# [Exercise brief]
Extract each line of the material below verbatim, omitting the pictures.

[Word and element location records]
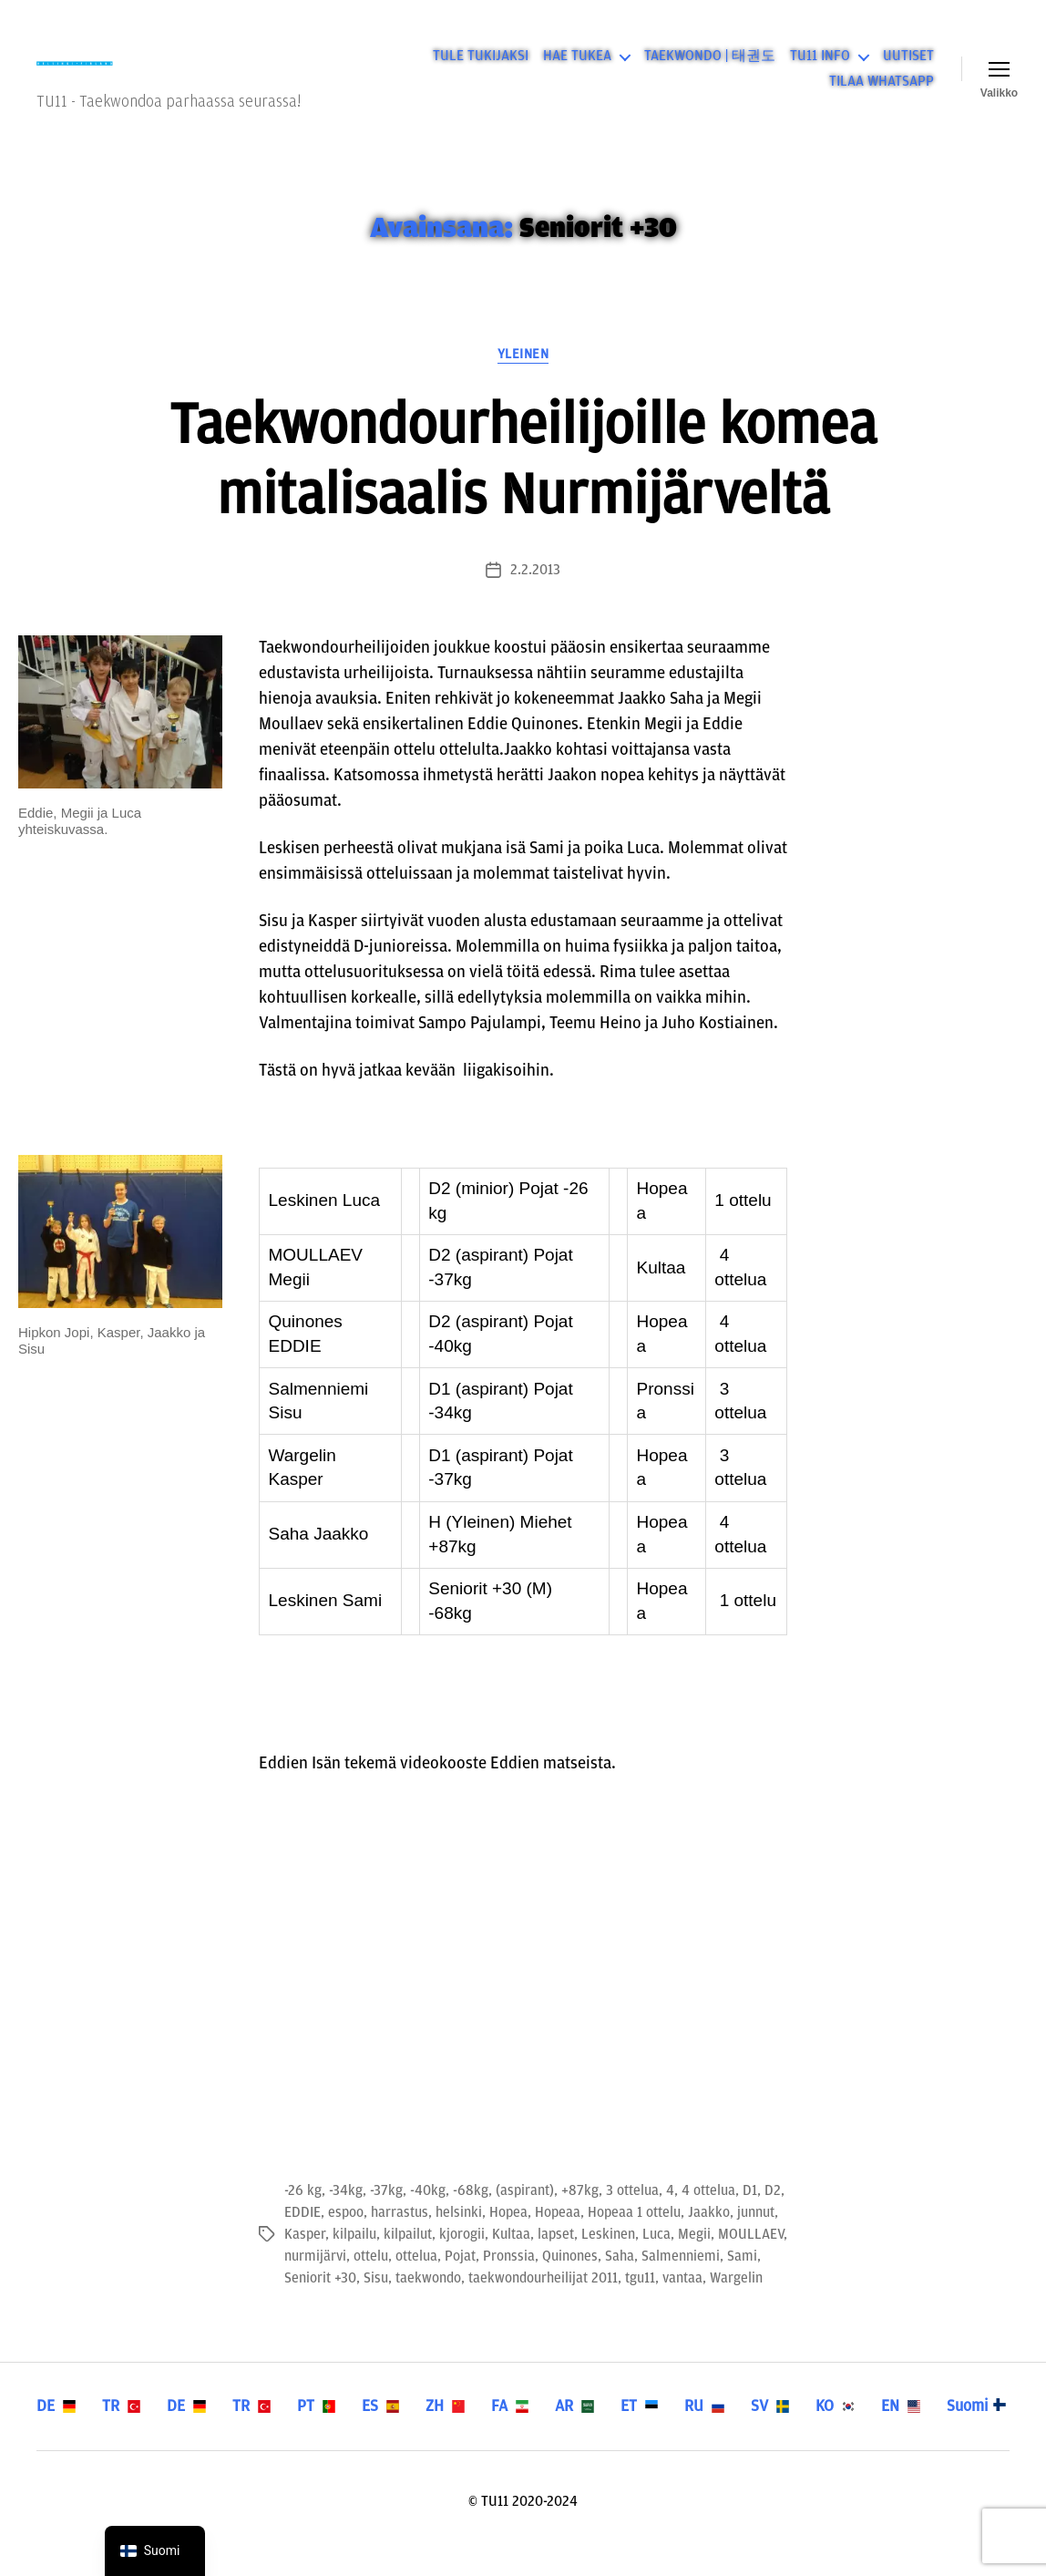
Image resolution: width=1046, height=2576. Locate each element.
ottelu (371, 2279)
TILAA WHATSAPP (881, 93)
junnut (755, 2236)
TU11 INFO (820, 68)
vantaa (682, 2301)
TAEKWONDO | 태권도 (709, 68)
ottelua (416, 2279)
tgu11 (640, 2301)
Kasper (304, 2258)
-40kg (428, 2214)
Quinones (570, 2279)
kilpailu (354, 2258)
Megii (694, 2258)
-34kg (346, 2214)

# [Written solution]
Image resolution: width=1046, height=2576. Locate each element.
ottelu (371, 2279)
TILAA WHATSAPP (881, 93)
junnut (755, 2236)
TU11 INFO (820, 68)
vantaa (682, 2301)
TAEKWONDO | 태권도 (709, 68)
ottelua (416, 2279)
tgu11 (640, 2301)
Kasper (304, 2258)
-40kg (428, 2214)
Quinones (570, 2279)
kilpailu (354, 2258)
Megii (694, 2258)
-34kg (346, 2214)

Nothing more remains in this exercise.